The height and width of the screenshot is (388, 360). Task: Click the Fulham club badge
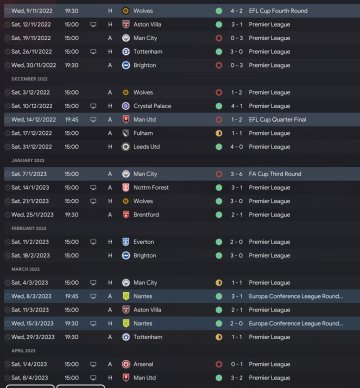tap(126, 133)
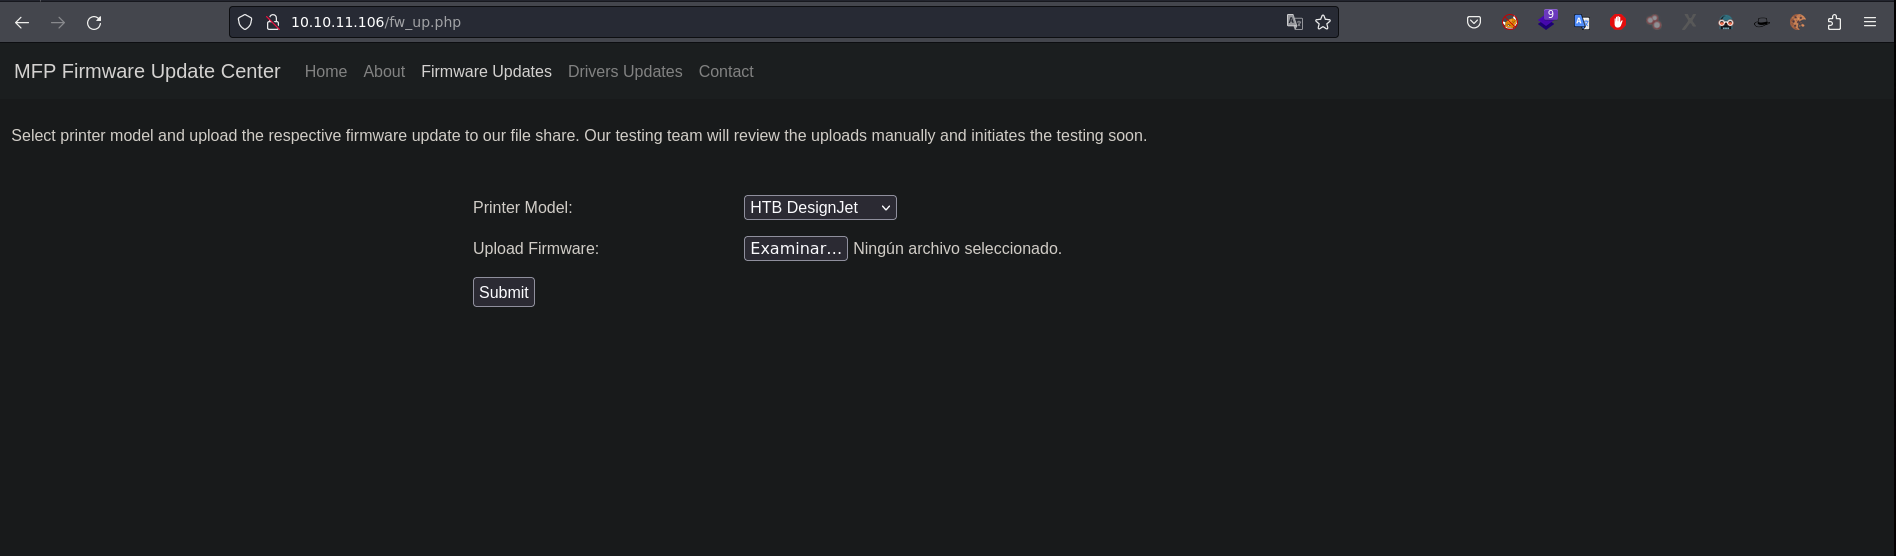The height and width of the screenshot is (556, 1896).
Task: Open the Firmware Updates nav tab
Action: pos(486,72)
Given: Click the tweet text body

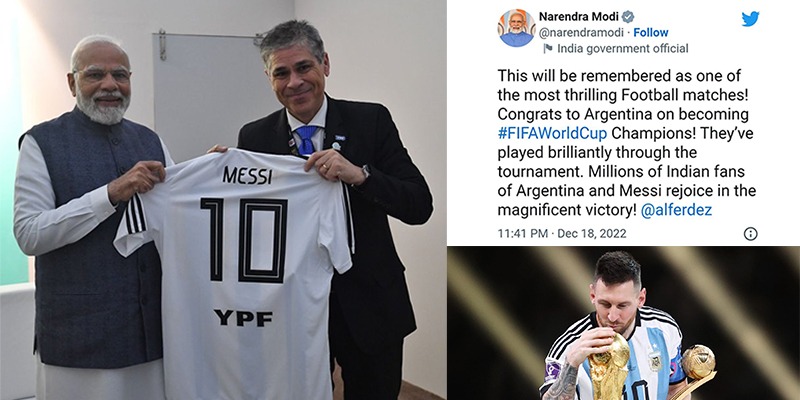Looking at the screenshot, I should (627, 144).
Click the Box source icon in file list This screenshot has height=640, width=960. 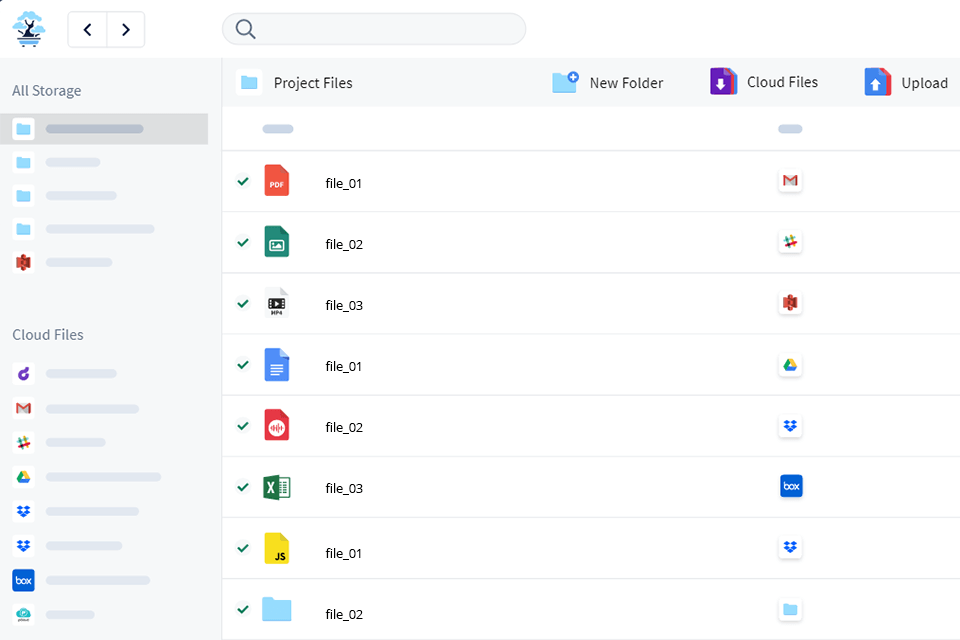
——
TASK PROMPT:
Produce an exact copy of the records above, leaving out the pictures.

ANSWER FOR THIS EXERCISE:
The height and width of the screenshot is (388, 360). Task: Click the Fulham club badge
tap(126, 133)
The height and width of the screenshot is (556, 1896).
Task: Open the Firmware Updates nav tab
Action: pos(486,72)
Given: Click the tweet text body

Looking at the screenshot, I should (627, 144).
Click the Box source icon in file list This screenshot has height=640, width=960. 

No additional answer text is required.